**Task goal**
Print only the lines below, from the very first to the one containing "Task: Open the Care Team tile", exactly as they stand. Do not print pictures.

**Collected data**
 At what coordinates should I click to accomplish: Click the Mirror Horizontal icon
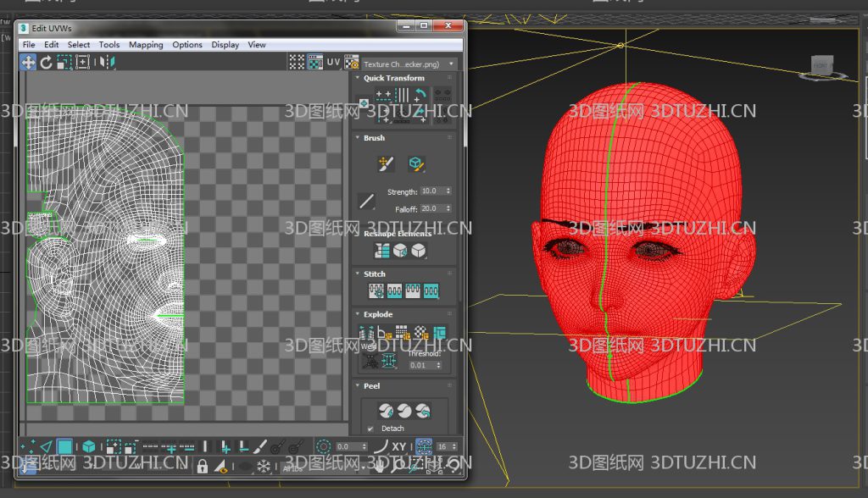point(107,62)
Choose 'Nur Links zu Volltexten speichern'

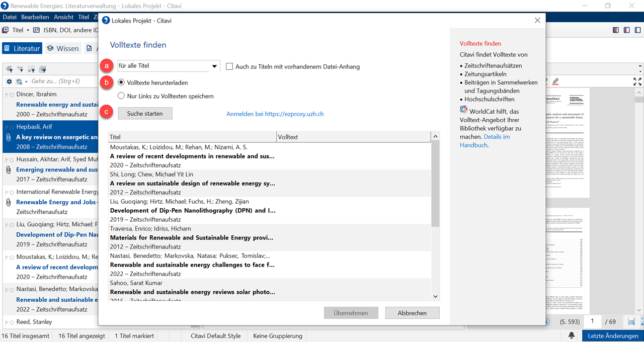[121, 96]
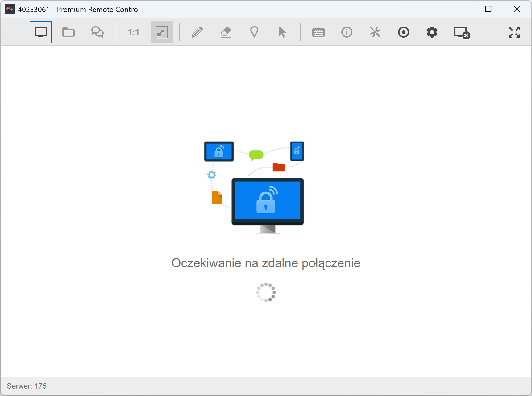Enter full screen mode with the arrows icon
This screenshot has height=396, width=532.
click(514, 32)
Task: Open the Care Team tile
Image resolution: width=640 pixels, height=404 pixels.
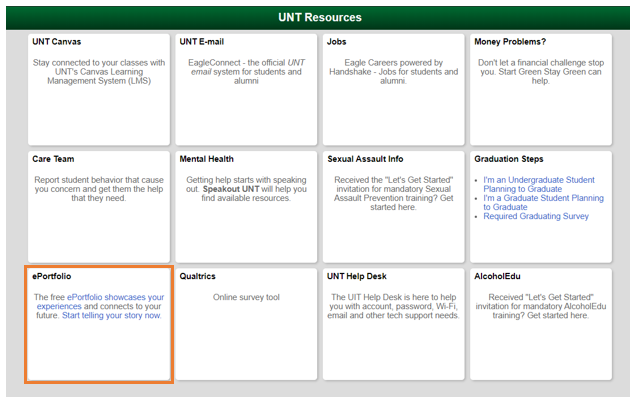Action: pos(99,207)
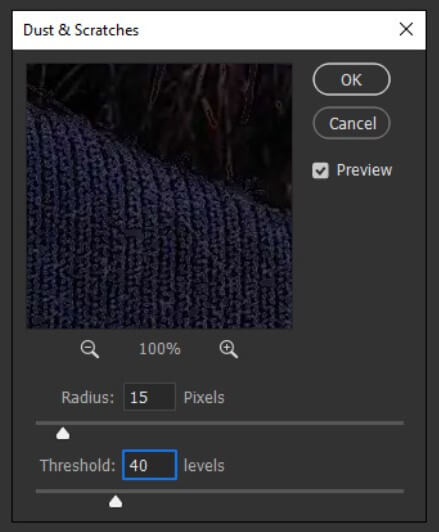Close the Dust & Scratches dialog
Screen dimensions: 439x532
[406, 29]
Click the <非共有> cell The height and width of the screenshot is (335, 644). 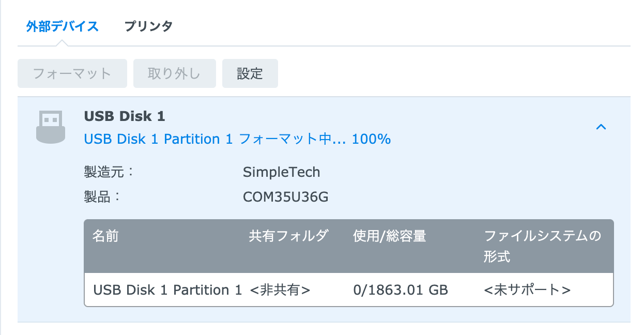point(280,290)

**Exercise solution**
 At what coordinates should I click to accomplish: Click the Mirror Horizontal icon
point(107,62)
Choose 'Nur Links zu Volltexten speichern'

[121, 96]
Enter full screen mode with the arrows icon
This screenshot has height=396, width=532.
click(514, 32)
Task: Open the Care Team tile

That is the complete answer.